This RedGuard stuff turned out to be an interesting experiment. After about 7 coats its built up pretty heavy in the corners. It's really like the entire inside of the cabinet is encased in a plastic coating. It's not as rubbery as I'd thought. It's deformable but doesn't rebound. I first painted the cabinets with heavy commercial speaker cabinet paint, inside and out, then I did the inside with this heavy hard-rubbery liquid plastic stuff.

Now I'm drilling the holes for bolts and t-nuts to secure the real removable baffle boards to the old original kit's thinner glued-in baffle-board. I have to decide tonight how many 1/4 inch bolts to use.
 
I am really hoping that my input here has not already been covered. I thoroughly read the first 40% of this thread, and basically skimmed the rest to see if anything along my lines of thought had been shared. I don't believe it has but if this is not the case please forgive.

The following is "theory..."?

1. Panel resonances are logarithmically centered events occurring where a sound wave effects the panel at large somewhat equally, offset by whatever natural suppression is provided by material characteristics (thermal conversion and/or mechanical suppression)???

Items –
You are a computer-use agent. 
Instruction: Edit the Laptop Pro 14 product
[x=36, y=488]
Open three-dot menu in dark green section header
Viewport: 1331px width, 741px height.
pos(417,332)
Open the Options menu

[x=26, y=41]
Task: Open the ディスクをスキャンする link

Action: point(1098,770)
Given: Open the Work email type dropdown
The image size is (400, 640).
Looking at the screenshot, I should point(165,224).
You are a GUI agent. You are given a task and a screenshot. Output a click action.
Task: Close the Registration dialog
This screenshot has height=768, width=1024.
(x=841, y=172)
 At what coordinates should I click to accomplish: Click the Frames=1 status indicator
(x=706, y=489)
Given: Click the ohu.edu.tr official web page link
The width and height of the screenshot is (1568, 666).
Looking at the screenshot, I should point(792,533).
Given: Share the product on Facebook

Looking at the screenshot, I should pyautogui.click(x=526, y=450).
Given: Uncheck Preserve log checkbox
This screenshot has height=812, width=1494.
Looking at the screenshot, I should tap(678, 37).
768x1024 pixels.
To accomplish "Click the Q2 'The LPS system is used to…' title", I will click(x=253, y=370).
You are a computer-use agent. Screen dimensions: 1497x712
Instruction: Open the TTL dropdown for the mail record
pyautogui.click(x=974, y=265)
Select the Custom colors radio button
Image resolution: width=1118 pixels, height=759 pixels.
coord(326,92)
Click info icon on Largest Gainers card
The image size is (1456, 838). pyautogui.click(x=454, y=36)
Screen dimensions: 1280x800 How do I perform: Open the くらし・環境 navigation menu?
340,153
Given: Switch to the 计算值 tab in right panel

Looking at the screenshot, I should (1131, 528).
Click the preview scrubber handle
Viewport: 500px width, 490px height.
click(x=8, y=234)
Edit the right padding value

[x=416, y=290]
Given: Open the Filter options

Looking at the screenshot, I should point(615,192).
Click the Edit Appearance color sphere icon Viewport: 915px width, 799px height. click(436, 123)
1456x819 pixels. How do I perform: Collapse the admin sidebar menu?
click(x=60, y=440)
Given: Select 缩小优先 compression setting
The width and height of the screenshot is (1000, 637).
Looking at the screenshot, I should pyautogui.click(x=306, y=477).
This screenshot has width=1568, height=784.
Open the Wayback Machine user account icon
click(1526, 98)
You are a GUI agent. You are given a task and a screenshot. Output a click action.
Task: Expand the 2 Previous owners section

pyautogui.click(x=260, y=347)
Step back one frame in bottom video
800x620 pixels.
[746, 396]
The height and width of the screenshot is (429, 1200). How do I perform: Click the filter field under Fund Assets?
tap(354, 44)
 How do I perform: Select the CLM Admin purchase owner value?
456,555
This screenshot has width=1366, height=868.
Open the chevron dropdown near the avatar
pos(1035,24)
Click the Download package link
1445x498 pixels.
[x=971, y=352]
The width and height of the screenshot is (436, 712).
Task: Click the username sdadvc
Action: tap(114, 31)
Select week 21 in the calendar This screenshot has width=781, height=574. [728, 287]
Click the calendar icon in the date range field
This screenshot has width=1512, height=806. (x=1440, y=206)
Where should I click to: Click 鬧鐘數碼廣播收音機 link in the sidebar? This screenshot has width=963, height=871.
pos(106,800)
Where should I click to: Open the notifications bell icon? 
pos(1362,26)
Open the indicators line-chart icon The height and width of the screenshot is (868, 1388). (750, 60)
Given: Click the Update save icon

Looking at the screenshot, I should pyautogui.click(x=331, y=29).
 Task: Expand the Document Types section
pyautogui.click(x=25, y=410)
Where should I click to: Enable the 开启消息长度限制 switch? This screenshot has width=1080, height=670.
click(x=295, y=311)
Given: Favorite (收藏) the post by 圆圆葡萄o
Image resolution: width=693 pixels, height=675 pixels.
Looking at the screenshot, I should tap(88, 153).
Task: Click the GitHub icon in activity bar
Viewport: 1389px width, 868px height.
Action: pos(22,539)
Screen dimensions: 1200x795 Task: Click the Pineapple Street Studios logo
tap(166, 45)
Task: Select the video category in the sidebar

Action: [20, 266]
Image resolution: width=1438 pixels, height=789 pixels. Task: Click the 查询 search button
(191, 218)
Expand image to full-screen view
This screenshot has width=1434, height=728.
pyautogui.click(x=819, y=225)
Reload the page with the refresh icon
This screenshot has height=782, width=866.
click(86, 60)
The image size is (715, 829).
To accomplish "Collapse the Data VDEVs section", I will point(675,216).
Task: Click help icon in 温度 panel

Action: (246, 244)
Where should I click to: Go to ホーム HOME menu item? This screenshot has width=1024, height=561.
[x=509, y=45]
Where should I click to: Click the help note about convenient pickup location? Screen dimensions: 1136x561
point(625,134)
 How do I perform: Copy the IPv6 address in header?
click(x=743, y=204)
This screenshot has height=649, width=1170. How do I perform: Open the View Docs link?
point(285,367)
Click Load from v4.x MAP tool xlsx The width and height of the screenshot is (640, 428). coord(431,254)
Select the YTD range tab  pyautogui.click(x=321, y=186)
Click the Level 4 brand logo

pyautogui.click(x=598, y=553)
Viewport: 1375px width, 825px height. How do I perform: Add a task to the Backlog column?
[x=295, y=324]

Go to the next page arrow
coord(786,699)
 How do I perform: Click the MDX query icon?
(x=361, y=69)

Requests –
1. In the speaker cabinet text, what size bolts is the writer deciding how many of to use?
2. Write the next part of the speaker cabinet text, picking up after its final sentence.

Answers for the tasks –
1. 1/4 inch bolts.

2.
2. Panel resonances can be excited by higher even ordered resonant octaves (assuming the wavelength is still as large or larger than the panel)???

3. Wavelength size matters! Once the wavelength size is smaller than the panel size, the ability for that wave to propagate a resonance on that panel is logarithmically reduced???

4. Higher frequency energy is far more effectively converted to thermal energy in both the panel "thickness" and, prominently, in dampening material if added. ?? (especially as the wavelength approaches panel thickness?)


--- conclusion: pushing panel resonances up is a good thing. For every octave higher the resonances are pushed, there is a logarithmic improvement in suppression as a combination of the factors listed above.

Again, ^ THEORY^

Discuss :)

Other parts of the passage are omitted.